Discovering biogeographic and ecological clusters with a graph theoretic spin on factor analysis

13 April 2019

Alroy, John

Factor analysis (FA) has the advantage of highlighting each semi-distinct cluster of samples in a data set with one axis at a time, as opposed to simply arranging samples across axes to represent gradients. However, in the case of presence-absence data it is confounded by absences when gradients are long. No statistical model can cope with this problem because the raw data simply do not present underlying information about the length of such gradients. Here I propose a simple way to tease out this information. It is a simple emendation of FA called stepping down, which involves giving an absence a negative value when the missing species nowhere co-occurs with the species found in the relevant sample. Specifically, a binary co-occurrence graph is created, and the magnitude of negative values is made a function of how far the graph must be traversed in order to link the missing species with each species that is present. Simulations show that standard FA yields inferior results to FA based on stepped-down matrices in terms of mapping clusters into axes one-by-one. Standard FA is also uninformative when applied to a global bat inventory data set.
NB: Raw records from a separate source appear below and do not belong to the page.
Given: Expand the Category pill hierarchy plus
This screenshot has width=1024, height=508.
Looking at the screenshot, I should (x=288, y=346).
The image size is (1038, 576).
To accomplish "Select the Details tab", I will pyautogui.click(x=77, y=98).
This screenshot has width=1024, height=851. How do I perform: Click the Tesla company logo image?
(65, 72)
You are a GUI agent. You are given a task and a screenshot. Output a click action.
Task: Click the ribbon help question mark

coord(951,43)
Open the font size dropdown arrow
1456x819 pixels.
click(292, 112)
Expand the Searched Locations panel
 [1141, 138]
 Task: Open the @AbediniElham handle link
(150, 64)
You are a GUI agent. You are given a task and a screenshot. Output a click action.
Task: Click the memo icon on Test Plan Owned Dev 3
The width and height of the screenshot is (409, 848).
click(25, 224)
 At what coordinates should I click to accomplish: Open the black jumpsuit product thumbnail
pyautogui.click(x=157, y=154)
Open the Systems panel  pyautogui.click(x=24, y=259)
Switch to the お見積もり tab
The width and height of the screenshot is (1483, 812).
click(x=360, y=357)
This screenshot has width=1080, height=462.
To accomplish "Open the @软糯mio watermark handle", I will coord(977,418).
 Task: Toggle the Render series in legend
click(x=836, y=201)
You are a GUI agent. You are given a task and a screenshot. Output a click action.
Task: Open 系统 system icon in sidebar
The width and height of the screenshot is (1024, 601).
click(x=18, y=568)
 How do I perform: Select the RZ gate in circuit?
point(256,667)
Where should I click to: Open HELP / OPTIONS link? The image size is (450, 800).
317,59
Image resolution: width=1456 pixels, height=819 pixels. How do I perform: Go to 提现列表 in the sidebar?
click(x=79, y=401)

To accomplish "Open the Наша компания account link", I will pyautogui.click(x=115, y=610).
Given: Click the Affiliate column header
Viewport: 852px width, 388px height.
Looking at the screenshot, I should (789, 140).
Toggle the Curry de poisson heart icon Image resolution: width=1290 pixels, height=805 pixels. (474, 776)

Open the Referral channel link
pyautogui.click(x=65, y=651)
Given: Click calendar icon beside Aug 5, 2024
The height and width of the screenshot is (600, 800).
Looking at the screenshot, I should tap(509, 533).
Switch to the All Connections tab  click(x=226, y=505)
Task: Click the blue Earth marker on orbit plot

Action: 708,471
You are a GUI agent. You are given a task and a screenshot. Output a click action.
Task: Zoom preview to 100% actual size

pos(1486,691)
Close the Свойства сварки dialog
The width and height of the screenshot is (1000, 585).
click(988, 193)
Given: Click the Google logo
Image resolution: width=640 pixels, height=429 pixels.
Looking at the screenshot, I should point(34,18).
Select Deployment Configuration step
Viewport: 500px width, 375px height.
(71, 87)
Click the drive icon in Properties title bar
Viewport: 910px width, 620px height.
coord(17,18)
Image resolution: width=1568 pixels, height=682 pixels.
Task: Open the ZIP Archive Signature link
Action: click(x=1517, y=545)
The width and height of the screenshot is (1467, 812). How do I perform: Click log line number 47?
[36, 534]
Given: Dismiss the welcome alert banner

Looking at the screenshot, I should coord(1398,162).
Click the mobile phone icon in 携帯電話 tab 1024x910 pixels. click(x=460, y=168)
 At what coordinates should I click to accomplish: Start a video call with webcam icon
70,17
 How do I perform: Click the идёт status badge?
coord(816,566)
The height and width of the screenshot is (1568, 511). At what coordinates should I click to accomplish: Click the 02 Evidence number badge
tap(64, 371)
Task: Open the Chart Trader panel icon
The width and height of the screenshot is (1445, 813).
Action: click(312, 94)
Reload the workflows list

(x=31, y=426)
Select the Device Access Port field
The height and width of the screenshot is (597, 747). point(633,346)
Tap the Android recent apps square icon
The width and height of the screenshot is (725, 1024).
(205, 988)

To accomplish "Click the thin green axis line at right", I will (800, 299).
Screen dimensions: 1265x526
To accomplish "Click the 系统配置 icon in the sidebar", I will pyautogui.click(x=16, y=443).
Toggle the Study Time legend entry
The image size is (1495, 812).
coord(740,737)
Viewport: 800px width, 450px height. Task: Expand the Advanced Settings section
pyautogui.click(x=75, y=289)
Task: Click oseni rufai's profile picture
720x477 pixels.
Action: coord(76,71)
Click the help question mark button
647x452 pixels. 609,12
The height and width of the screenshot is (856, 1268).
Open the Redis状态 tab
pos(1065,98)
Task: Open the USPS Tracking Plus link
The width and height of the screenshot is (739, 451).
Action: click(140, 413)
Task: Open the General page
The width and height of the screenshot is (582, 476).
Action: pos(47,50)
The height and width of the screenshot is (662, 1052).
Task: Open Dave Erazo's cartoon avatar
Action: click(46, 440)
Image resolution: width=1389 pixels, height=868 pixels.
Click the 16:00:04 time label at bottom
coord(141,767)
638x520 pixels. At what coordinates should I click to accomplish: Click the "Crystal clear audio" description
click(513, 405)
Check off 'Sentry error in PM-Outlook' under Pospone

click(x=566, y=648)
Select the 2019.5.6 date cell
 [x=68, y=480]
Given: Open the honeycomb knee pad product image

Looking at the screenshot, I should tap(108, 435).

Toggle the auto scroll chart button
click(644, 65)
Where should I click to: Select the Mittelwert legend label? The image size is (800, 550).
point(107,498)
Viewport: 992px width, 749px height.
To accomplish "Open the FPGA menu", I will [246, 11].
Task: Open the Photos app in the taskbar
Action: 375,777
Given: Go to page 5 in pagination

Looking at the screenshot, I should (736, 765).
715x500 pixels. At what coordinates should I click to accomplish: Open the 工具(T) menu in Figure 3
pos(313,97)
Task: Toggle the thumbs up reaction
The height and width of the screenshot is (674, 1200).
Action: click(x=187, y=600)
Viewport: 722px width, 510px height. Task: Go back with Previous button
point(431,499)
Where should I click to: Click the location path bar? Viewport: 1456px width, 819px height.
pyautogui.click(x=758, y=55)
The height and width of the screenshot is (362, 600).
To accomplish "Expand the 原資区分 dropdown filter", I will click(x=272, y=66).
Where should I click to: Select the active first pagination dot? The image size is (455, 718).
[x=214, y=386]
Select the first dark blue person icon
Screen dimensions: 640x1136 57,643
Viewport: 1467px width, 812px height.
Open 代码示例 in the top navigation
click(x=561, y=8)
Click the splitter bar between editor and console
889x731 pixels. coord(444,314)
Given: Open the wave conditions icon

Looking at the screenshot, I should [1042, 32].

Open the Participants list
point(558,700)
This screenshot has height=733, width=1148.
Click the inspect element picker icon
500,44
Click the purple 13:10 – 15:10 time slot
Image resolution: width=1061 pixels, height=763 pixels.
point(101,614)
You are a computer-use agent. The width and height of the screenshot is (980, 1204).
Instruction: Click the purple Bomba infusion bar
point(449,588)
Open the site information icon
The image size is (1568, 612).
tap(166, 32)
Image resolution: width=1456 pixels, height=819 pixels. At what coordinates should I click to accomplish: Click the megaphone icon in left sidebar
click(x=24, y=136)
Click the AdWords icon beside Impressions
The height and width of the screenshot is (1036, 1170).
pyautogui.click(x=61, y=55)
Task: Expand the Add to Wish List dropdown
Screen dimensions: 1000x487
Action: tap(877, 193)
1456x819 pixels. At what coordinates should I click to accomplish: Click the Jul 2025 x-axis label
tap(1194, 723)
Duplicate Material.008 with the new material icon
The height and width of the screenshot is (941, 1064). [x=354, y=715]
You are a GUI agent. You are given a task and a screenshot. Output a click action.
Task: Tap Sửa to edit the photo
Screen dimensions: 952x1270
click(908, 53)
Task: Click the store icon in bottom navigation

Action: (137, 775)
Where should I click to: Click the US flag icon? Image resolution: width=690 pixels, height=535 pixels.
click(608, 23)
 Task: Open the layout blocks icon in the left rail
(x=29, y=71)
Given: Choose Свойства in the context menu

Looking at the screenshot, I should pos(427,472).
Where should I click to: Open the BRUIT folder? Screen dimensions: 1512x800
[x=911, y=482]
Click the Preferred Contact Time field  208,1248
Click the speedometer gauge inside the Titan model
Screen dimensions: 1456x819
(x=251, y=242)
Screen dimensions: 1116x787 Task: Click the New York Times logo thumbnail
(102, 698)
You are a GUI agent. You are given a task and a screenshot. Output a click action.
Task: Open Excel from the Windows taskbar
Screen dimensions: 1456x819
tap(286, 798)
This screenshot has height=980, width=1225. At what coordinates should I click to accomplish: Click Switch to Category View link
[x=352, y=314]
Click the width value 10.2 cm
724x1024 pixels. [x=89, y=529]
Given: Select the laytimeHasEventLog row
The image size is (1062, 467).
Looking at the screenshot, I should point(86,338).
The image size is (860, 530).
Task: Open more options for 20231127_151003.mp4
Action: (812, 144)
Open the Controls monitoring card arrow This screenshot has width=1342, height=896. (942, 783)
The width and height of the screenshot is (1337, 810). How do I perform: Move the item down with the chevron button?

Step-down FA (SDFA) easily flags the main biogeographic groupings. Methods like correspondence analysis, non-metric multidimensional scaling, and Bayesian latent variable modelling are not commensurate with SDFA because they do not seek to find a one-to-one mapping of axes and clusters. Stepping down seems promising as a means of illustrating clusters of samples, especially when there are subtle or complex discontinuities in gradients.